Partai Politik Lokal dan Nasib 11 Kursi di DPRP

Pengunjuk rasa dari Forum Komunikasi Kristen Papua (FKKP) membentangkan spanduk yang berisi tuntutan UU Otsus yang belum memihak kepada hak hak orang asli Papua. (Foto: JUBI/Musa Abubar)
Pengunjuk rasa dari Forum Komunikasi Kristen Papua (FKKP) membentangkan spanduk yang berisi tuntutan UU Otsus yang belum memihak kepada hak hak orang asli Papua. (Foto: JUBI/Musa Abubar)

Pengunjuk rasa dari Forum Komunikasi Kristen Papua (FKKP) membentangkan spanduk yang berisi tuntutan UU Otsus yang belum memihak kepada hak hak orang asli Papua. (Foto: JUBI/Musa Abubar)

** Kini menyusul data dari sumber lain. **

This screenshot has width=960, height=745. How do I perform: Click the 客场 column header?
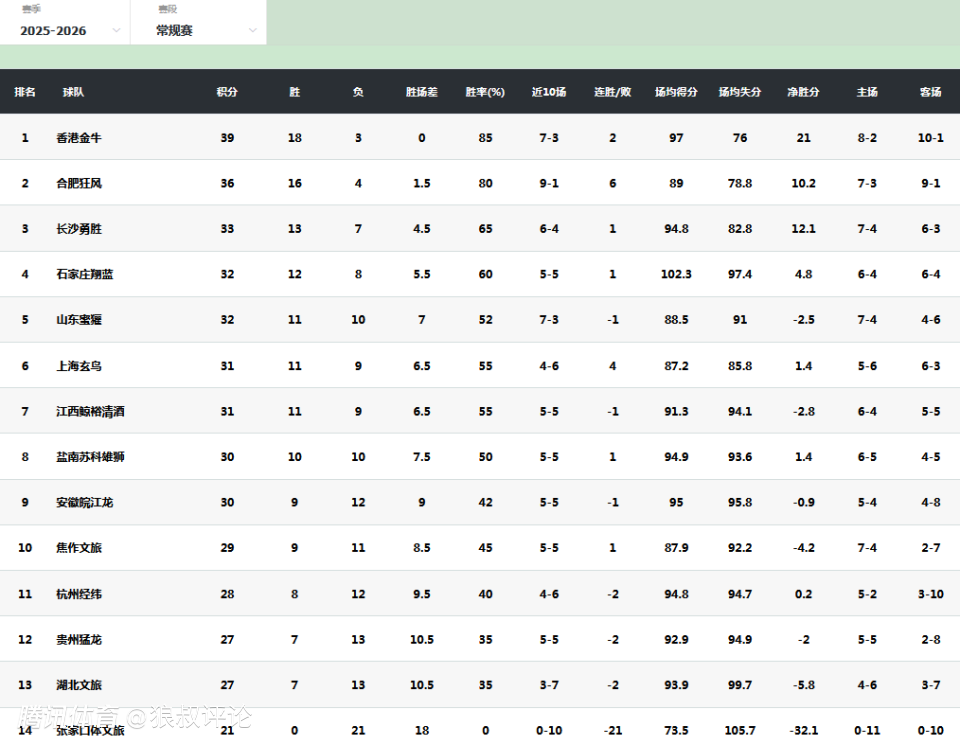click(x=930, y=92)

JUBI—Ketua MRP Agus Alua mengatakan, sudah banyak usulan dan saran termasuk draft Perdasus ke DPRP maupun pemerintah, tetapi sampai saat ini belum direspon. “Sudah dua tahun lalu draft Perdasus diserahkan ke DPRP,” ujar Alua belum lama ini saat Hari Ulang Tahun ke-3 MRP.

Bahkan Alua menambahkan, MRP ibarat berjalan di tengah hutan rimba tanpa ada pegangan. Namun belakangan pemerintah di Jakarta telah mengeluarkan PP No 64/2008 tentang urusan administrasi keuangan, terutama menyangkut pendapatan dan tunjangan bagi para anggota MRP. Bayangkan saja, gaji anggota MRP berkisar Rp 12 Juta/Bulan sedangkan bagi Ketua dan para Wakil Ketua MRP berkisar antara Rp 15 Juta/Bulan.
Warga berharap mungkin dengan biaya penunjang dan gaji bagi seorang anggota MRP bisa menambah semangat dan kinerja mereka. Minimal dengan adanya dukungan dana ini mampu meningkat kinerja MRP dalam memberi masukan bagi hak hak dasar orang asli Papua.

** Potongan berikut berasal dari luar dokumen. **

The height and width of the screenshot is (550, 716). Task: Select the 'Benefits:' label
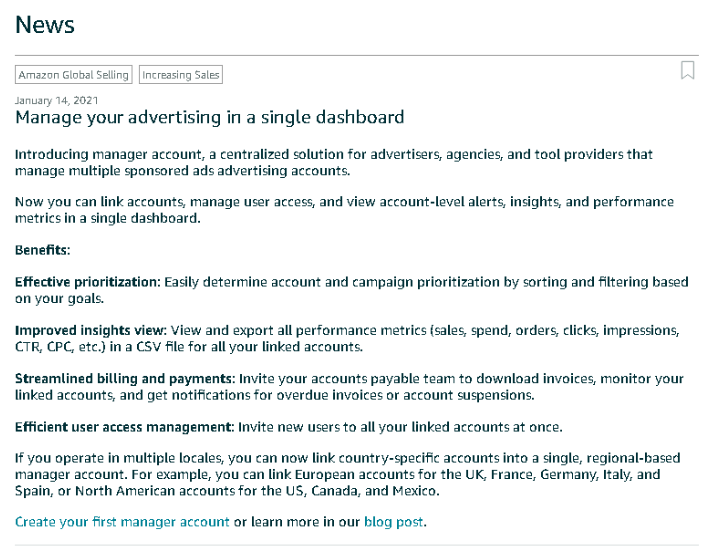[43, 250]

Meski terdapat keluhan dari MRP tentang belum keluarnya beberapa aturan tentang Perdasus dan Perdasi, namun Ketua DPRP Jhon Ibo saat menerima para pendemo yang menamakan dirinya Forum Komunikasi Kristen Papua (FKKP) di DPRP belum lama ini di Kantor DPRP menegaskan, saat ini DPRP sudah membahas 24 Perdasi dan Perdasus dari 34 yang direncanakan.

John Ibo mengatakan, kegiatan untuk membahas Perdasus dan Perdasi tidak semudah membalikan telapak tangan karena harus meminta petunjuk dari Pemerintah Pusat di Jakarta.

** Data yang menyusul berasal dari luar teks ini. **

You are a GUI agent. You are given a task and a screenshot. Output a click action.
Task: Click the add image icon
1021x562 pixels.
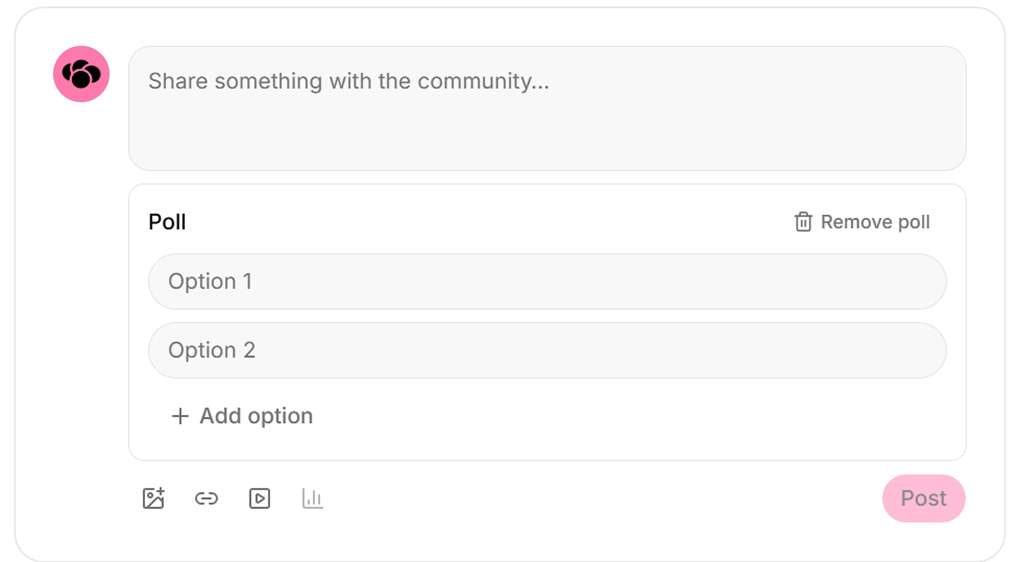pyautogui.click(x=154, y=498)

Mengenai tuntutan 11 kursi di DPRP yang dialokasikan Pemerintah Pusat untuk wakil dari Papua, John Ibo mengatakan akan memperjuangkan 11 kursi itu untuk melindungi hak hak orang asli Papua, apalagi Pemilu 2009 sudah diambang pintu.

“Posisi 11 kursi di DPRP sampai sekarang belum ada kepastian, sehingga pihaknya mendesak pemerintah pusat agar dalam Pemilu 2009, khusus untuk Papua dibuat dua bilik suara. Bilik pertama untuk suara nasional dan bilik kedua untuk 11 kursi yang mewakili rakyat Papua,” ujar Jhon Ibo seraya menambahkan karena UU telah mengatur 11 kursi untuk wakil dari Papua.

“Pemerintah Pusat memanfaatkan kursi untuk orang Papua, tetapi UUnya belum keluar sampai sekarang, sehingga kita berjuang agar 11 kursi tidak jatuh ke orang lain,” tegas John Ibo.

Dia juga menambahkan akan memperjuangkan partai lokal di Provinsi Papua minimal periode mendatang. Adalah sangat sulit kalau MRP berjalan sendiri tetapi harus bergandengan tangan dengan DPRP, Pemerintah dan juga berbagai stake holder. Jika pembagian wewenang bisa tercapai tentunya MRP tidak lagi mencampuri rona rona politik dan hanya memperjuangkan hak hak kultur orang asli Papua.

Partai Politik Lokal
Memang upaya membentuk partai politik lokal di Papua, menurut Hengki Bleskadit, Dosen Fisip Universitas Cenderawasih (Uncen) bahwa ada keinginan untuk mendirikan partai politik lokal dan ada banyak teman yang menyinggung bahwa partai politik lokal itu perlu ada. “Sayangnya dalam UU Otsus belum direvisi terutama Pasal 28.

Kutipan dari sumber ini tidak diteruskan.